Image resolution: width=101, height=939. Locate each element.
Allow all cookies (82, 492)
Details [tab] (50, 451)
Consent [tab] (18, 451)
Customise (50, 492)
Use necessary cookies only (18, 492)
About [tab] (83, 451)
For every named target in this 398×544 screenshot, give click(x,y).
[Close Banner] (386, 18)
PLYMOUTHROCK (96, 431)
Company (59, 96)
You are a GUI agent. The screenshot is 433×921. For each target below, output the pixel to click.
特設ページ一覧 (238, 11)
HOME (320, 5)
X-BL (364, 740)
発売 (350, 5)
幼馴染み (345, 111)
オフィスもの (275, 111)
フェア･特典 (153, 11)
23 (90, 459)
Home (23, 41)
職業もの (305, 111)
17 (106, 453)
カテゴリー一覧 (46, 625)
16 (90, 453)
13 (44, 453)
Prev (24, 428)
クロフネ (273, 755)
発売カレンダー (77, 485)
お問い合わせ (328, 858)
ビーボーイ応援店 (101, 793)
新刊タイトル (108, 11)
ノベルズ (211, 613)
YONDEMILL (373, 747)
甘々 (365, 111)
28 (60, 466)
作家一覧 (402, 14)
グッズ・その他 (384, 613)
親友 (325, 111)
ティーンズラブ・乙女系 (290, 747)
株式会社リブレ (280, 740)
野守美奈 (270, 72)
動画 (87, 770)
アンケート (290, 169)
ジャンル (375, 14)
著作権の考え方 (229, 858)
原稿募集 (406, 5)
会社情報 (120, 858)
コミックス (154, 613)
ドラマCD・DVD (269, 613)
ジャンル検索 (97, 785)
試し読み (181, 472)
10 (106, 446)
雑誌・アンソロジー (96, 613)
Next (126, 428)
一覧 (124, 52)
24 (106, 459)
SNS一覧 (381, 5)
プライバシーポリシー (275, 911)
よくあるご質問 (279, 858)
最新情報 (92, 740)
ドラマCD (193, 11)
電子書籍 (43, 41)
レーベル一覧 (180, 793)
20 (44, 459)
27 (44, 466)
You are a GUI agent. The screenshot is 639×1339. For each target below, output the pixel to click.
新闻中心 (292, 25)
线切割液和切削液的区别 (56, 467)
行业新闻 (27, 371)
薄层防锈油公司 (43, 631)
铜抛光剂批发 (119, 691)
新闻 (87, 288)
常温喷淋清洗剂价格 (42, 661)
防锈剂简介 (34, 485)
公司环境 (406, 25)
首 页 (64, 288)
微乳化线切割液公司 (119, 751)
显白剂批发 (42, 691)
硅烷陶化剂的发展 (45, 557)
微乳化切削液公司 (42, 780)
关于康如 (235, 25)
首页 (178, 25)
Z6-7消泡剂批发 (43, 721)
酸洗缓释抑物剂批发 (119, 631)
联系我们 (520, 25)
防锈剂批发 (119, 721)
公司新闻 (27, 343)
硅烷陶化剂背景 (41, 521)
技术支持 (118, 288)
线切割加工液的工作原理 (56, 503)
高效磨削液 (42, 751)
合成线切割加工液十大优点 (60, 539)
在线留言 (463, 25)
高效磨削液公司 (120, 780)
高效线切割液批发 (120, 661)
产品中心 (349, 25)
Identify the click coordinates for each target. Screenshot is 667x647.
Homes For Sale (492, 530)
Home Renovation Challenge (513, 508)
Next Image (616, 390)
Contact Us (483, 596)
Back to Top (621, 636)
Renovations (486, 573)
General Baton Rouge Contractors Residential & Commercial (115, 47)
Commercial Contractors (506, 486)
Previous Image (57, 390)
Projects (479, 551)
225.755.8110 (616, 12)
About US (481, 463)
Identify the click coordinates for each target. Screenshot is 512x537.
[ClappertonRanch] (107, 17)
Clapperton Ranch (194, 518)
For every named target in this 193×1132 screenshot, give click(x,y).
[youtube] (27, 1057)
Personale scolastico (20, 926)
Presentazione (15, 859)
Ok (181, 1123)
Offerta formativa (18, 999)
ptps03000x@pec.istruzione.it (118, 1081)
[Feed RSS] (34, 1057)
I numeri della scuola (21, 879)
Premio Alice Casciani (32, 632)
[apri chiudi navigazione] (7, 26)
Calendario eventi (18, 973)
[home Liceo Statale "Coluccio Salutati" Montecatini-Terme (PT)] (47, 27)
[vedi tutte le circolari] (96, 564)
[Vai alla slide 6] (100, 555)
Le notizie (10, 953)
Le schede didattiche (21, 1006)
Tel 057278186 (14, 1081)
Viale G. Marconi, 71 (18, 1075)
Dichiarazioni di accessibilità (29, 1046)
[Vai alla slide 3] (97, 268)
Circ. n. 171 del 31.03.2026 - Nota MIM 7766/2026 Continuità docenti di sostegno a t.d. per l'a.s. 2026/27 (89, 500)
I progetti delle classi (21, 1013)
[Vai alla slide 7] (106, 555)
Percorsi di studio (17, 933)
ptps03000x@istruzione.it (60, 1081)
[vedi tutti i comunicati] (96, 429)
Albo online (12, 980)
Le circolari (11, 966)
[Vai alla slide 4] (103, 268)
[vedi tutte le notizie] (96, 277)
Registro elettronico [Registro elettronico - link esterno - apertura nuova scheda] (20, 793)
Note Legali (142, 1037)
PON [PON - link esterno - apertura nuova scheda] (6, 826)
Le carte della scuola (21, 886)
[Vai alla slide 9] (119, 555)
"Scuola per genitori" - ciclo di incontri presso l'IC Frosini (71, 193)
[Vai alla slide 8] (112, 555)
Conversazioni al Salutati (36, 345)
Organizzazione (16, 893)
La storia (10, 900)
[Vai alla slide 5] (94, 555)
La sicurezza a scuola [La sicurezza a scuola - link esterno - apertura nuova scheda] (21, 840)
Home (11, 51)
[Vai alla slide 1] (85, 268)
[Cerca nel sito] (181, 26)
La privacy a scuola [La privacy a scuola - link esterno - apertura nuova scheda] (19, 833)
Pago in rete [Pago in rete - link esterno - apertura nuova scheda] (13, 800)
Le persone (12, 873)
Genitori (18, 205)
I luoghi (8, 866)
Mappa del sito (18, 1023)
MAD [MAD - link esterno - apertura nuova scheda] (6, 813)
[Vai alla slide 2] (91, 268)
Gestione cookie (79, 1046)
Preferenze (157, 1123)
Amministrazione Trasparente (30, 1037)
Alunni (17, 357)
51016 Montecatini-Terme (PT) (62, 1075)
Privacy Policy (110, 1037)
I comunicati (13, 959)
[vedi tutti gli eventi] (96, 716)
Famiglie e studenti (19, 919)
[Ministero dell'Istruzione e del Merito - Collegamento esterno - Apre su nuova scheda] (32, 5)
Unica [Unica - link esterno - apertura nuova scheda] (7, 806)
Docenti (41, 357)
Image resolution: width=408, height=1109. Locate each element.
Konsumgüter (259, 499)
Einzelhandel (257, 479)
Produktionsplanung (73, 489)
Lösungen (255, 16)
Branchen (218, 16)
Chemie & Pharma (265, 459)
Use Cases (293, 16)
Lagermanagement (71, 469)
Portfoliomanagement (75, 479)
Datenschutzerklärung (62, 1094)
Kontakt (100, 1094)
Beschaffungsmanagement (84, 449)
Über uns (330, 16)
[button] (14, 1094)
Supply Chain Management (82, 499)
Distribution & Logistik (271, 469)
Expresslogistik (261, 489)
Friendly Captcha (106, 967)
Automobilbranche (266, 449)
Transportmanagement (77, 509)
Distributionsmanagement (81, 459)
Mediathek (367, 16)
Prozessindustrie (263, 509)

**Goal:**
Render every line of the records above as a Markdown table with the columns Row and Entry, numbering the lines in order and omitting any blank ones.

**Exercise output:**
| Row | Entry |
|---|---|
| 1 | Image resolution: width=101, height=939. Locate each element. |
| 2 | Allow all cookies (82, 492) |
| 3 | Details [tab] (50, 451) |
| 4 | Consent [tab] (18, 451) |
| 5 | Customise (50, 492) |
| 6 | Use necessary cookies only (18, 492) |
| 7 | About [tab] (83, 451) |
| 8 | For every named target in this 398×544 screenshot, give click(x,y). |
| 9 | [Close Banner] (386, 18) |
| 10 | PLYMOUTHROCK (96, 431) |
| 11 | Company (59, 96) |
| 12 | You are a GUI agent. The screenshot is 433×921. For each target below, output the pixel to click. |
| 13 | 特設ページ一覧 (238, 11) |
| 14 | HOME (320, 5) |
| 15 | X-BL (364, 740) |
| 16 | 発売 (350, 5) |
| 17 | 幼馴染み (345, 111) |
| 18 | オフィスもの (275, 111) |
| 19 | フェア･特典 (153, 11) |
| 20 | 23 (90, 459) |
| 21 | Home (23, 41) |
| 22 | 職業もの (305, 111) |
| 23 | 17 (106, 453) |
| 24 | カテゴリー一覧 (46, 625) |
| 25 | 16 (90, 453) |
| 26 | 13 (44, 453) |
| 27 | Prev (24, 428) |
| 28 | クロフネ (273, 755) |
| 29 | 発売カレンダー (77, 485) |
| 30 | お問い合わせ (328, 858) |
| 31 | ビーボーイ応援店 (101, 793) |
| 32 | 新刊タイトル (108, 11) |
| 33 | ノベルズ (211, 613) |
| 34 | YONDEMILL (373, 747) |
| 35 | 甘々 (365, 111) |
| 36 | 28 (60, 466) |
| 37 | 作家一覧 (402, 14) |
| 38 | グッズ・その他 (384, 613) |
| 39 | 親友 (325, 111) |
| 40 | ティーンズラブ・乙女系 (290, 747) |
| 41 | 株式会社リブレ (280, 740) |
| 42 | 野守美奈 (270, 72) |
| 43 | 動画 (87, 770) |
| 44 | アンケート (290, 169) |
| 45 | ジャンル (375, 14) |
| 46 | 著作権の考え方 (229, 858) |
| 47 | 原稿募集 (406, 5) |
| 48 | 会社情報 (120, 858) |
| 49 | コミックス (154, 613) |
| 50 | ドラマCD・DVD (269, 613) |
| 51 | ジャンル検索 (97, 785) |
| 52 | 試し読み (181, 472) |
| 53 | 10 (106, 446) |
| 54 | 雑誌・アンソロジー (96, 613) |
| 55 | Next (126, 428) |
| 56 | 一覧 (124, 52) |
| 57 | 24 (106, 459) |
| 58 | SNS一覧 (381, 5) |
| 59 | プライバシーポリシー (275, 911) |
| 60 | よくあるご質問 (279, 858) |
| 61 | 最新情報 (92, 740) |
| 62 | ドラマCD (193, 11) |
| 63 | 電子書籍 (43, 41) |
| 64 | レーベル一覧 (180, 793) |
| 65 | 20 (44, 459) |
| 66 | 27 (44, 466) |
| 67 | You are a GUI agent. The screenshot is 639×1339. For each target below, output the pixel to click. |
| 68 | 新闻中心 (292, 25) |
| 69 | 线切割液和切削液的区别 (56, 467) |
| 70 | 行业新闻 (27, 371) |
| 71 | 薄层防锈油公司 (43, 631) |
| 72 | 铜抛光剂批发 (119, 691) |
| 73 | 新闻 (87, 288) |
| 74 | 常温喷淋清洗剂价格 (42, 661) |
| 75 | 防锈剂简介 (34, 485) |
| 76 | 公司环境 (406, 25) |
| 77 | 首 页 (64, 288) |
| 78 | 微乳化线切割液公司 (119, 751) |
| 79 | 显白剂批发 (42, 691) |
| 80 | 硅烷陶化剂的发展 (45, 557) |
| 81 | 微乳化切削液公司 (42, 780) |
| 82 | 关于康如 (235, 25) |
| 83 | 首页 (178, 25) |
| 84 | Z6-7消泡剂批发 (43, 721) |
| 85 | 酸洗缓释抑物剂批发 (119, 631) |
| 86 | 联系我们 (520, 25) |
| 87 | 防锈剂批发 (119, 721) |
| 88 | 公司新闻 (27, 343) |
| 89 | 硅烷陶化剂背景 (41, 521) |
| 90 | 技术支持 (118, 288) |
| 91 | 线切割加工液的工作原理 (56, 503) |
| 92 | 高效磨削液 (42, 751) |
| 93 | 合成线切割加工液十大优点 (60, 539) |
| 94 | 在线留言 (463, 25) |
| 95 | 高效磨削液公司 (120, 780) |
| 96 | 高效线切割液批发 (120, 661) |
| 97 | 产品中心 (349, 25) |
| 98 | Identify the click coordinates for each target. Screenshot is 667x647. |
| 99 | Homes For Sale (492, 530) |
| 100 | Home Renovation Challenge (513, 508) |
| 101 | Next Image (616, 390) |
| 102 | Contact Us (483, 596) |
| 103 | Back to Top (621, 636) |
| 104 | Renovations (486, 573) |
| 105 | General Baton Rouge Contractors Residential & Commercial (115, 47) |
| 106 | Commercial Contractors (506, 486) |
| 107 | Previous Image (57, 390) |
| 108 | Projects (479, 551) |
| 109 | 225.755.8110 (616, 12) |
| 110 | About US (481, 463) |
| 111 | Identify the click coordinates for each target. Screenshot is 512x537. |
| 112 | [ClappertonRanch] (107, 17) |
| 113 | Clapperton Ranch (194, 518) |
| 114 | For every named target in this 193×1132 screenshot, give click(x,y). |
| 115 | [youtube] (27, 1057) |
| 116 | Personale scolastico (20, 926) |
| 117 | Presentazione (15, 859) |
| 118 | Ok (181, 1123) |
| 119 | Offerta formativa (18, 999) |
| 120 | ptps03000x@pec.istruzione.it (118, 1081) |
| 121 | [Feed RSS] (34, 1057) |
| 122 | I numeri della scuola (21, 879) |
| 123 | Premio Alice Casciani (32, 632) |
| 124 | [apri chiudi navigazione] (7, 26) |
| 125 | Calendario eventi (18, 973) |
| 126 | [home Liceo Statale "Coluccio Salutati" Montecatini-Terme (PT)] (47, 27) |
| 127 | [vedi tutte le circolari] (96, 564) |
| 128 | [Vai alla slide 6] (100, 555) |
| 129 | Le notizie (10, 953) |
| 130 | Le schede didattiche (21, 1006) |
| 131 | Tel 057278186 (14, 1081) |
| 132 | Viale G. Marconi, 71 (18, 1075) |
| 133 | Dichiarazioni di accessibilità (29, 1046) |
| 134 | [Vai alla slide 3] (97, 268) |
| 135 | Circ. n. 171 del 31.03.2026 - Nota MIM 7766/2026 Continuità docenti di sostegno a t.d. per l'a.s. 2026/27 (89, 500) |
| 136 | I progetti delle classi (21, 1013) |
| 137 | [Vai alla slide 7] (106, 555) |
| 138 | Percorsi di studio (17, 933) |
| 139 | ptps03000x@istruzione.it (60, 1081) |
| 140 | [vedi tutti i comunicati] (96, 429) |
| 141 | Albo online (12, 980) |
| 142 | Le circolari (11, 966) |
| 143 | [Vai alla slide 4] (103, 268) |
| 144 | [vedi tutte le notizie] (96, 277) |
| 145 | Registro elettronico [Registro elettronico - link esterno - apertura nuova scheda] (20, 793) |
| 146 | Note Legali (142, 1037) |
| 147 | PON [PON - link esterno - apertura nuova scheda] (6, 826) |
| 148 | Le carte della scuola (21, 886) |
| 149 | [Vai alla slide 9] (119, 555) |
| 150 | "Scuola per genitori" - ciclo di incontri presso l'IC Frosini (71, 193) |
| 151 | [Vai alla slide 8] (112, 555) |
| 152 | Conversazioni al Salutati (36, 345) |
| 153 | Organizzazione (16, 893) |
| 154 | La storia (10, 900) |
| 155 | [Vai alla slide 5] (94, 555) |
| 156 | La sicurezza a scuola [La sicurezza a scuola - link esterno - apertura nuova scheda] (21, 840) |
| 157 | Home (11, 51) |
| 158 | [Vai alla slide 1] (85, 268) |
| 159 | [Cerca nel sito] (181, 26) |
| 160 | La privacy a scuola [La privacy a scuola - link esterno - apertura nuova scheda] (19, 833) |
| 161 | Pago in rete [Pago in rete - link esterno - apertura nuova scheda] (13, 800) |
| 162 | Le persone (12, 873) |
| 163 | Genitori (18, 205) |
| 164 | I luoghi (8, 866) |
| 165 | Mappa del sito (18, 1023) |
| 166 | MAD [MAD - link esterno - apertura nuova scheda] (6, 813) |
| 167 | [Vai alla slide 2] (91, 268) |
| 168 | Gestione cookie (79, 1046) |
| 169 | Preferenze (157, 1123) |
| 170 | Amministrazione Trasparente (30, 1037) |
| 171 | Alunni (17, 357) |
| 172 | 51016 Montecatini-Terme (PT) (62, 1075) |
| 173 | Privacy Policy (110, 1037) |
| 174 | I comunicati (13, 959) |
| 175 | [vedi tutti gli eventi] (96, 716) |
| 176 | Famiglie e studenti (19, 919) |
| 177 | [Ministero dell'Istruzione e del Merito - Collegamento esterno - Apre su nuova scheda] (32, 5) |
| 178 | Unica [Unica - link esterno - apertura nuova scheda] (7, 806) |
| 179 | Docenti (41, 357) |
| 180 | Image resolution: width=408, height=1109. Locate each element. |
| 181 | Konsumgüter (259, 499) |
| 182 | Einzelhandel (257, 479) |
| 183 | Produktionsplanung (73, 489) |
| 184 | Lösungen (255, 16) |
| 185 | Branchen (218, 16) |
| 186 | Chemie & Pharma (265, 459) |
| 187 | Use Cases (293, 16) |
| 188 | Lagermanagement (71, 469) |
| 189 | Portfoliomanagement (75, 479) |
| 190 | Datenschutzerklärung (62, 1094) |
| 191 | Kontakt (100, 1094) |
| 192 | Beschaffungsmanagement (84, 449) |
| 193 | Über uns (330, 16) |
| 194 | [button] (14, 1094) |
| 195 | Supply Chain Management (82, 499) |
| 196 | Distribution & Logistik (271, 469) |
| 197 | Expresslogistik (261, 489) |
| 198 | Friendly Captcha (106, 967) |
| 199 | Automobilbranche (266, 449) |
| 200 | Transportmanagement (77, 509) |
| 201 | Distributionsmanagement (81, 459) |
| 202 | Mediathek (367, 16) |
| 203 | Prozessindustrie (263, 509) |